The audacity of broke

Illinois is broke — it’s that simple. Here is a great article by Austin Berg at the Illinois News Network:

It can be tough to comprehend Illinois’ dismal finances.

The state has the worst credit rating in the nation and has been bottom of the barrel on that measure for quite some time. Illinois’ pension mess is one of the nation’s worst. And the General Assembly hasn’t passed a truly balanced budget since 2001.

Why? The answer has a lot to do with government spending outpacing growth in the state’s economy. But recently, Illinoisans witnessed a particular and pernicious part of that problem: basic lack of humility.

Illinois is broke. But leaders don’t act like it.

On Jan. 17, State Superintendent of Education Tony Smith unveiled a proposal to spend an additional $7.2 billion on education in one year.

Some context: Illinois’ student population is shrinking. Illinois’ state budget is already out of balance by more than $1 billion, even after state lawmakers passed a $5 billion tax hike. As of 2015, Illinois spent at least 20 percent more on education per pupil than every neighboring state. And even when stripping out the richest school districts, Illinois spent more per student on average than every neighboring state.

Smith’s plan is absurd and irresponsible. But it elicited no real response from political leadership.

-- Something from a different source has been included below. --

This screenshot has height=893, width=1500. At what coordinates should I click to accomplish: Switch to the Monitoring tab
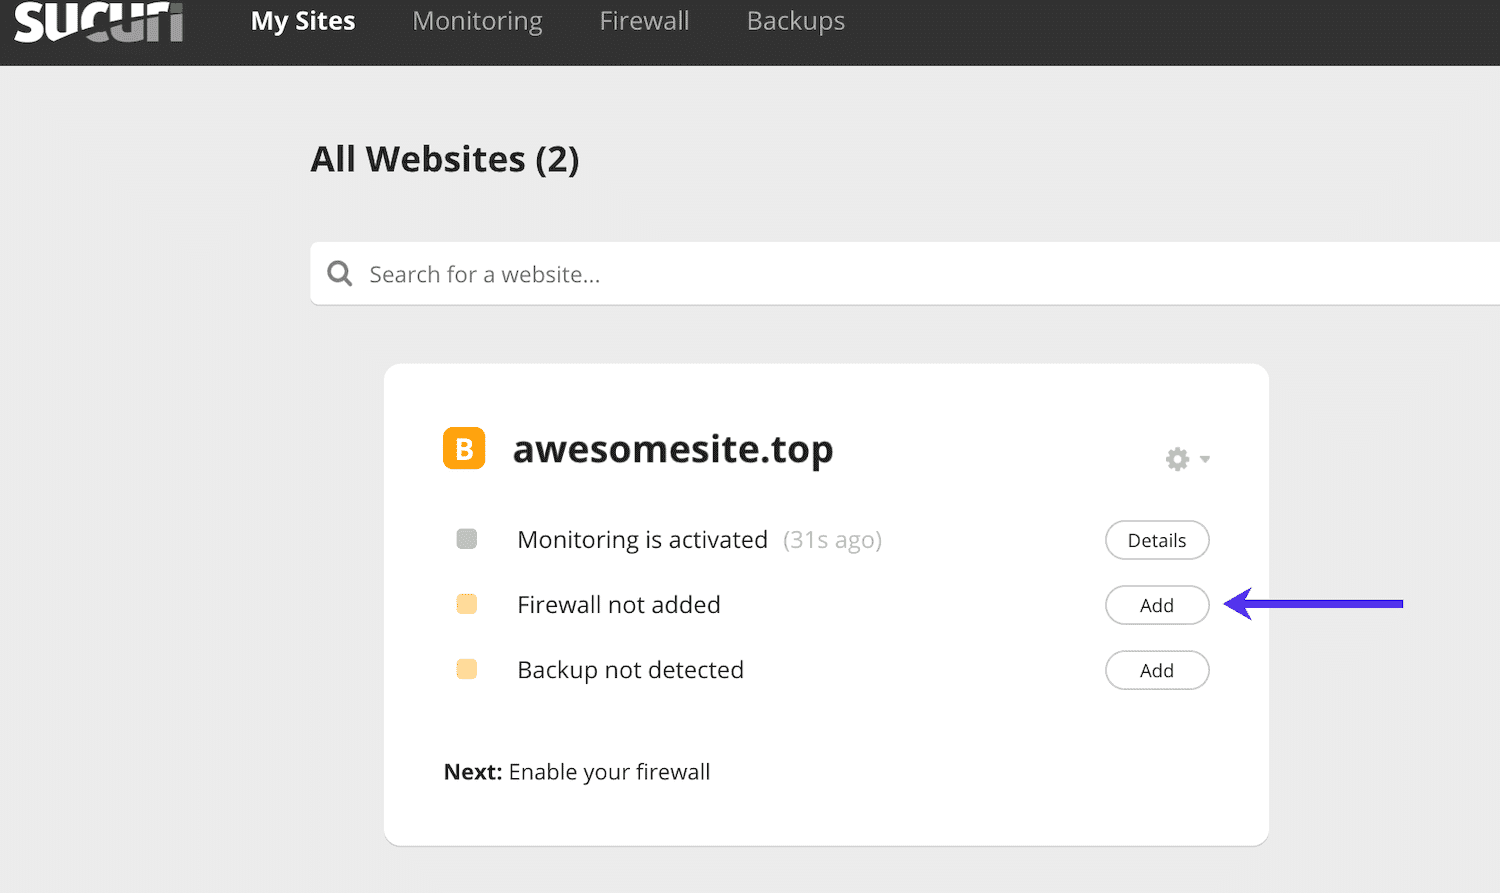pos(477,21)
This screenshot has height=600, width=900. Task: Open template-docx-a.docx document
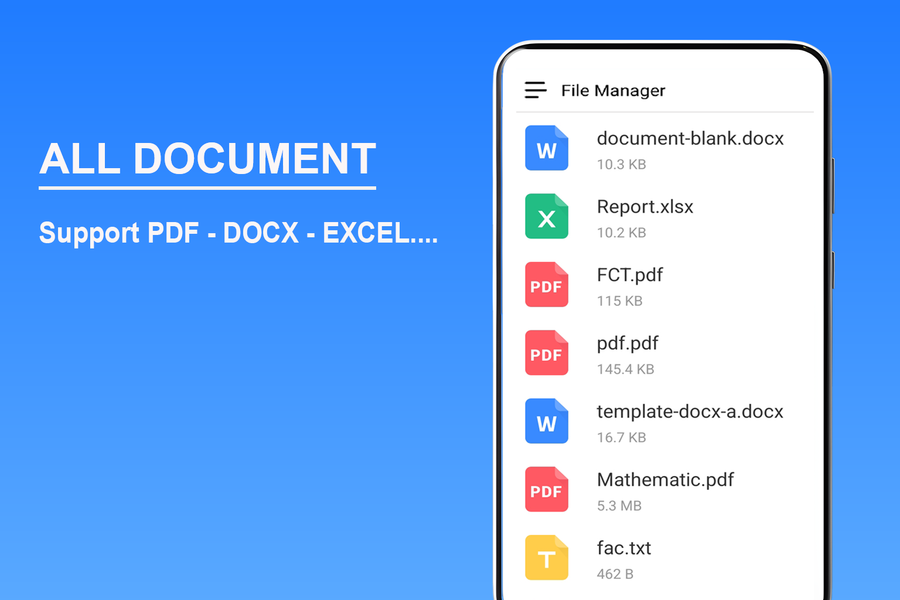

Now imagine if a state schools chief called for a freeze in education funding (which still would mean an increase in per-pupil spending, since the population is shrinking) and a reduction in Illinois school districts’ administrative costs, which are among the highest in the nation. One may disagree, but it’s a reasonable proposal given the dreadful state of Illinois finances.

Ears would be ringing from Chicago to Carbondale.

Another problem is that when politicians and observers do get up in arms about poor spending habits, they often miss the bigger picture.